*** EXCERPTED TEXT Section Begins ***

The government plans to remove explosives from more than 130 kilometres of mine-riddled land along the Thai-Cambodian border this year, including from the notorious K5 mine-belt, according to a statement marking National Mine Awareness Day yesterday.
The Cambodia Mine Action Centre (CMAC) said it would target 21 districts in western provinces along the Thai border, deeming it the most dangerous mine zone.
The border area is also home to the Kar Korpier (K5) minefield, which was constructed using forced labour in the mid-1980s by the Vietnamese and People’s Republic of Kampuchea – key leaders of which, including Prime Minister Hun Sen, are still in government – to stymie Khmer Rouge fighters’ bid to regain territory.
But Halo Trust, a British-based demining NGO, said the government had blocked a number of their plans to remove the destructive devices in the area.
“They say that [they want to clear land mines] in the meetings, but when we want to remove mines from the ground to prevent people becoming injured, they still say ‘not yet’,” Halo Trust chief of ordnance destruction Smann Makara said.
Makara said he believed the government prioritised areas closer to populous villages. “We want to do more than that,” he said. “We hope to find a lot of mines, especially in the K5, because of the accidents there.”
However, CMAC director-general Heng Ratana said drawing a link between the government’s K5-era plans to mine the area and present-day demining efforts would “confuse the people”.
“During the fighting, there were four factions. Every one of them used land mines to protect their positions. The K5 was very important to defend against the Khmer Rouge reoccupying the area,” he said.

*** EXCERPTED TEXT Section Ends ***
*** PROVIDED INFORMATION Section Begins ***

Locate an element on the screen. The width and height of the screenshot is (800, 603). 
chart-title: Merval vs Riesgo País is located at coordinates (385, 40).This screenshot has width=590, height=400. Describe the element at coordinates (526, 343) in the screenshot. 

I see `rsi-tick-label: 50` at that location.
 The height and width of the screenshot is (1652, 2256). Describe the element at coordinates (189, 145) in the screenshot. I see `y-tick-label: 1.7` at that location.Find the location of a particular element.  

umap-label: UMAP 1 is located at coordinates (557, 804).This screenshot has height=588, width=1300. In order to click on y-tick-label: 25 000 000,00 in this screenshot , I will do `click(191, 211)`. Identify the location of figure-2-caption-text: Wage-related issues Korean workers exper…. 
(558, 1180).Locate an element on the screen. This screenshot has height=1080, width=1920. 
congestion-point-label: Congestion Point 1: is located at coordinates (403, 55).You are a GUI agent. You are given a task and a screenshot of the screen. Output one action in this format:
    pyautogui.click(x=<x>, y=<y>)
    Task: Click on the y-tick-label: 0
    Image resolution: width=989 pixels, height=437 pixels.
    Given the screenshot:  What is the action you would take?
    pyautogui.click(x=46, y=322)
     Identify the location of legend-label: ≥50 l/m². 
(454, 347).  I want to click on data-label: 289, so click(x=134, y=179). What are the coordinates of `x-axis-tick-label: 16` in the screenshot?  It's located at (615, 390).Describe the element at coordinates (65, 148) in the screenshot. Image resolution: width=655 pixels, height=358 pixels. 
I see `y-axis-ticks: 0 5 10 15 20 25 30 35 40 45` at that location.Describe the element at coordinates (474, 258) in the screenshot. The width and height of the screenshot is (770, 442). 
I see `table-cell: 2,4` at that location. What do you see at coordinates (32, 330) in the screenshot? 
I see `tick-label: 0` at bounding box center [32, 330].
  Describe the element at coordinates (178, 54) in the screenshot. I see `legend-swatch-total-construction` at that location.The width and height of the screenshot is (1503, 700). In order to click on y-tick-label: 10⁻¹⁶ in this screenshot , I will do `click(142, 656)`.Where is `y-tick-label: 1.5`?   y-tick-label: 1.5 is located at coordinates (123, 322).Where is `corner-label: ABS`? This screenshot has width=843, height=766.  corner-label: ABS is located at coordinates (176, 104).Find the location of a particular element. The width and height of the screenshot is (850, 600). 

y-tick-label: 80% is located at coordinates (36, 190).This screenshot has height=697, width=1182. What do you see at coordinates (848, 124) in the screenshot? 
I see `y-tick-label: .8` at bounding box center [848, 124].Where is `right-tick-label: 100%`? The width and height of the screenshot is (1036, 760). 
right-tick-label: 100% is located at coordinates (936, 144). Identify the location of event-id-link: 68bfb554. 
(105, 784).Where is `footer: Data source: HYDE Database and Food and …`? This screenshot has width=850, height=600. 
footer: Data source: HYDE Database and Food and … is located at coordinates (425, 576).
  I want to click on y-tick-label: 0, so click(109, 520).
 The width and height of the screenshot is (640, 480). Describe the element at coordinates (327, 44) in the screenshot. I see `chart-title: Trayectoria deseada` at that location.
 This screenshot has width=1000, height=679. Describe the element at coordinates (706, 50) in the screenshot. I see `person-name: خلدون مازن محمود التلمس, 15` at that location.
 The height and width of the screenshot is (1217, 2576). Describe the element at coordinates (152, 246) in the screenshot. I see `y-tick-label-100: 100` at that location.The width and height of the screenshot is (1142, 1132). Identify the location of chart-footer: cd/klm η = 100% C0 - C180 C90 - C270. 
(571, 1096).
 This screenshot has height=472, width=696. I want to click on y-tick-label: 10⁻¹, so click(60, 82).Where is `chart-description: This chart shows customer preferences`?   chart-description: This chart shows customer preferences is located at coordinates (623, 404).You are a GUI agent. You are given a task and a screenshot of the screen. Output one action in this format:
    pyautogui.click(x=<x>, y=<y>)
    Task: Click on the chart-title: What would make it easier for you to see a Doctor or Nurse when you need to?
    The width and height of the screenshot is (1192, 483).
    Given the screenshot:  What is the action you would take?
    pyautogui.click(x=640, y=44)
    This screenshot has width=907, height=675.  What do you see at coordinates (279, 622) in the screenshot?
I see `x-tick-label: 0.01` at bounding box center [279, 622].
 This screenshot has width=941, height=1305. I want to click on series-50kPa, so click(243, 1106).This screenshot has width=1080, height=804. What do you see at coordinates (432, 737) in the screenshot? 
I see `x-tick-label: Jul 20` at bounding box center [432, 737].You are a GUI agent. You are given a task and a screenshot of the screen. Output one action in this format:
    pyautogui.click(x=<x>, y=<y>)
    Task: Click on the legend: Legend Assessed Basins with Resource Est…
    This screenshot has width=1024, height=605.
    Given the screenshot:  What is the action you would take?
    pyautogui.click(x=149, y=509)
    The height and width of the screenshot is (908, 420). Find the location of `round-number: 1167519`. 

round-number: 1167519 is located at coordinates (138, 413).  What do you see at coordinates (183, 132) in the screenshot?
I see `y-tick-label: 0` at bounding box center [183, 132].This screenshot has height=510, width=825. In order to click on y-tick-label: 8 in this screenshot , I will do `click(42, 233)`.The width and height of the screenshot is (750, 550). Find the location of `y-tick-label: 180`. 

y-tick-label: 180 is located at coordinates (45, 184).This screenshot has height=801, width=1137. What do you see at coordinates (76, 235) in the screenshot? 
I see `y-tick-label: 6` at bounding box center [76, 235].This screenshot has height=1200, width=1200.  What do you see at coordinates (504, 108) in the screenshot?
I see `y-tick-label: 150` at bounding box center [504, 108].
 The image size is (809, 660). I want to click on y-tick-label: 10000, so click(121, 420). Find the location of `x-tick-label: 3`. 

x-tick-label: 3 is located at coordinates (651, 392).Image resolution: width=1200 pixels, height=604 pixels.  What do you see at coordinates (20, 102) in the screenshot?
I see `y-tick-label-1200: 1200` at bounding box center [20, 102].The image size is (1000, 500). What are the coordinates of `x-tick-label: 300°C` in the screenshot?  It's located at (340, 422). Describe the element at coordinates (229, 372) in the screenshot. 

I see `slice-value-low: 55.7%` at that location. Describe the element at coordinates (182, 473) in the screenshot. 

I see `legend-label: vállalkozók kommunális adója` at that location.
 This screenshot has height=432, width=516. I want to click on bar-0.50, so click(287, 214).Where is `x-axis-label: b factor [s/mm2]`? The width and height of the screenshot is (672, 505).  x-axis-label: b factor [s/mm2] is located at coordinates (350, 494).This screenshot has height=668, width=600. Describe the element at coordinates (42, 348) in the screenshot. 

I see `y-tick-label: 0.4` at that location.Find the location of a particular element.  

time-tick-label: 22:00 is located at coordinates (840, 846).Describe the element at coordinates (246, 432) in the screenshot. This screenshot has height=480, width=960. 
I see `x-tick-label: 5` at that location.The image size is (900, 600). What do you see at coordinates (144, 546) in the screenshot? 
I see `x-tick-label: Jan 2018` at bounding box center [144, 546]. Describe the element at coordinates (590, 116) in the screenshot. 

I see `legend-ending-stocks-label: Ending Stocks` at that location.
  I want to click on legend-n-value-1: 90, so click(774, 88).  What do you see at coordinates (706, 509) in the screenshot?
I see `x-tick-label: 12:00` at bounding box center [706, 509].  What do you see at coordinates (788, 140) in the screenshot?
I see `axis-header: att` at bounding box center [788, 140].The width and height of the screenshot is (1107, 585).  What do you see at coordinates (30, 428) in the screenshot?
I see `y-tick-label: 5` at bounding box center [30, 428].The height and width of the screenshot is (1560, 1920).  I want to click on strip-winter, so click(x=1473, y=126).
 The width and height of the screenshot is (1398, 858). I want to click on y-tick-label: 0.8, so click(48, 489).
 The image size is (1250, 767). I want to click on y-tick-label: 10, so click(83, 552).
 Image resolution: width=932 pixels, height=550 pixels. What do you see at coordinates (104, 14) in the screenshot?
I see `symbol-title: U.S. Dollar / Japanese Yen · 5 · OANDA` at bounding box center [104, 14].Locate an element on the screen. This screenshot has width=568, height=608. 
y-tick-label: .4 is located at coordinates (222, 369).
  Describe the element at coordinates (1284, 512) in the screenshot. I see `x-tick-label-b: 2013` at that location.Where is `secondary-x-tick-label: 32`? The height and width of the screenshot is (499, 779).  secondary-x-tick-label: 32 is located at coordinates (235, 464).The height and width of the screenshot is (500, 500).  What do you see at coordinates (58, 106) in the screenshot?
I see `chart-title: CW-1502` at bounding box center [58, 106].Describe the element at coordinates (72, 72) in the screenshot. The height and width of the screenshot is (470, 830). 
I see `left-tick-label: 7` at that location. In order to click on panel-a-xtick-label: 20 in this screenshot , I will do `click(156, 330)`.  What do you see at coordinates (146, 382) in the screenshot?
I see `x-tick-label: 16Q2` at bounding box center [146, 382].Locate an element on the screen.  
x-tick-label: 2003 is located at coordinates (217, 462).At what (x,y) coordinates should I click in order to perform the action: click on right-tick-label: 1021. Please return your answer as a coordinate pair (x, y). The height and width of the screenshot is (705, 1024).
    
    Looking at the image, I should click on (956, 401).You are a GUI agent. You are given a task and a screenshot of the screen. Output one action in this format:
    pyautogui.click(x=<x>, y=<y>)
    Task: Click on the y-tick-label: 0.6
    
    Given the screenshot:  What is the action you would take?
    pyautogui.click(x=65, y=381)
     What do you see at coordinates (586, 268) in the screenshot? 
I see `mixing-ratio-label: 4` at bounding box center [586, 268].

*** PROVIDED INFORMATION Section Ends ***

• _WHAT THIS TASK INVOLVES_:
Repeat the demining article word for word from "The government plans" to "in the area.". The entries are separate from the demining article and have no link to it.

• _RESPONSE_:
The government plans to remove explosives from more than 130 kilometres of mine-riddled land along the Thai-Cambodian border this year, including from the notorious K5 mine-belt, according to a statement marking National Mine Awareness Day yesterday.
The Cambodia Mine Action Centre (CMAC) said it would target 21 districts in western provinces along the Thai border, deeming it the most dangerous mine zone.
The border area is also home to the Kar Korpier (K5) minefield, which was constructed using forced labour in the mid-1980s by the Vietnamese and People’s Republic of Kampuchea – key leaders of which, including Prime Minister Hun Sen, are still in government – to stymie Khmer Rouge fighters’ bid to regain territory.
But Halo Trust, a British-based demining NGO, said the government had blocked a number of their plans to remove the destructive devices in the area.